“I write the script,” said Jude Bellingham, “who else?” Sure to boast that he governs the destiny of England in the Euro Cup, behind the anguished look of the Madrid midfielder hid an enormous self-esteem. He was speaking on television last Sunday night in Gelsenkirchen. His team had just qualified for the round of 16 after he scored 1-1 against Slovakia in the 95th minute to get through extra time, after a fourth game as poor as the 1-0 against Serbia, the 1-1 with Denmark and 0-0 with Slovenia. So unproductive in attacking plays that half of the English fans had left the field with the virtual Slovak victory recorded on the scoreboard. They traveled to the most remote stadium in Germany, the worst communication of the tournament, and what they had seen, once again, had made them think that it was not worth staying another minute.
Until Sunday, Bellingham’s Euro Cup script looked like a nightmare. The man whom his sponsors proclaim as a future Ballon d’Or winner had produced one shot, one chance and one goal in the three games played. Against Slovenia he hit rock bottom: zero shots, zero chances created, zero steals, just 12% of passes forward, 22% of duels won, the worst ratio of the team, and the one that lost the most balls, up to 16 balls in the power of the adversary. He didn’t care. His coach, Gareth Southgate, clung to an idea. “Jude is one of the greatest players in England history,” he said. The team had to play for him.
Stones, Walker, Mainoo, Rice, Palmer, Warthon, Eze, Foden, Saka and Harry Kane are probably the group of English footballers most gifted in combinative play since the squad that won the World Cup in 1966. They all have the ability to associate through touch and constant movement. This is how they proved to be deep and devastating at City, Arsenal, Palace and Bayern. However, Southgate has designed the team to channel plays along the wings and everything ends in crosses. Against the nature of his most talented footballers. It is strange to see Kane and Foden throwing walls through the middle in a structure designed so that the ball advances along the sides and ends up on Bellingham’s head. “England,” pondered an Arsenal analyst; “It’s the Vienna Philharmonic, but they only play Paquito the chocolatier”
Sources familiar with the results of the stress tests and lactate analyzes carried out on Bellingham since his arrival in Madrid indicate that the footballer is a battleship. For better and for worse. At 21 years old, the combination of mass, weight, bone density and muscular capacity make him a bomb in the rival area, while preventing him from moving through the midfield with the continuity and application that the job of midfielders requires. He is not a long distance runner and this conditions his game. His good passes were limited to 26, fewer than any of his teammates deployed in the wide zone: Rice, 80; Stones, 121; Mainoo, 65; Saka, 43; and Foden 35. Against Slovakia, as in the rest of the Euro Cup games, he ended up leaving the midfield to get into the area to exploit his hunter’s nose.
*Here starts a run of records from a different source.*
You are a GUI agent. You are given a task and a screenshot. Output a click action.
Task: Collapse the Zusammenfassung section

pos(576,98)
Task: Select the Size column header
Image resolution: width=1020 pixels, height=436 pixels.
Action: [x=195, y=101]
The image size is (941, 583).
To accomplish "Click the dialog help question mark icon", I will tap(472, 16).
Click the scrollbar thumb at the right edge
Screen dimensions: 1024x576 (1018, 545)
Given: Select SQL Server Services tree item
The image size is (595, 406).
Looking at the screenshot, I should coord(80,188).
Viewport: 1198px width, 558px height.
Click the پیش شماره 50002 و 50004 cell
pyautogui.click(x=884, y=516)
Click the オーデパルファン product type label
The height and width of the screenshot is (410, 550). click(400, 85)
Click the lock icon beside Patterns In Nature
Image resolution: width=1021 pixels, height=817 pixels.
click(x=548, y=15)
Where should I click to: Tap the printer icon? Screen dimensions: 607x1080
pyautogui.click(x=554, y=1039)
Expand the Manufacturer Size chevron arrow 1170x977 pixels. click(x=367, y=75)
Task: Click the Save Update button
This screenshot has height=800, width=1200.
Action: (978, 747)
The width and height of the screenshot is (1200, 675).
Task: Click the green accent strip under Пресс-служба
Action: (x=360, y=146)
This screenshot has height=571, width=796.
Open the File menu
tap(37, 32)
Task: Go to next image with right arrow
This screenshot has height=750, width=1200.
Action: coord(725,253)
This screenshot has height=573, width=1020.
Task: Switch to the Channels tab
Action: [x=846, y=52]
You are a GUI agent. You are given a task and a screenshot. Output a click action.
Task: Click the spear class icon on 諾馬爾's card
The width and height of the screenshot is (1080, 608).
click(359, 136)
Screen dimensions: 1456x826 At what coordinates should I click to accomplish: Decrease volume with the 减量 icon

The instinct that keeps him away from defenders’ marks and notices unmarking lines, rebounds, rebounds, and aerial balls before anyone else. On par with the best pigeonholes.
UEFA file for obscene gestures
He finished twice. One was a goal. The saving goal. It happened just as Benito Floro, the coach who prophesied that throw-ins, the only legal action that allows an outfield player to pass the ball with his hand, would have planned. Walker launched a shot into the area from the touchline, Toney headed in at the near post and Bellingham stepped back to confuse Vavro, his marker, before finishing with a bicycle kick. “We had rehearsed it,” the player confessed after the feat. “We managed to create chaos,” boasted Southgate, who causes as much confusion among his opponents as among his own players.
It was Bellingham’s sixth injury-time goal so far this season. It was decisive like the ones he scored against Braga, Unión Berlin, Napoli, Celta, Getafe, Barça and Serbia. “I know what I can do in those moments, no matter what people say,” he declared, visibly indignant. “I have shown it with Madrid this season and I have done it for England before.”
“You’re 30 seconds away from going home and you’ve had to listen to all the rubbish they say about you and you feel like you’ve let people down,” he lamented, referring to the experts who have criticized him on English television. “Playing for England should be the proudest moment of your career, but too often it is very difficult. People talk too much. “There really is high-intensity pressure.”
UEFA on Monday opened an investigation into whether Bellingham made obscene gestures towards the stands or the Slovak bench, as some videos appear to show. The player posted on social media X that it was just a joke with some friends who were in the stands.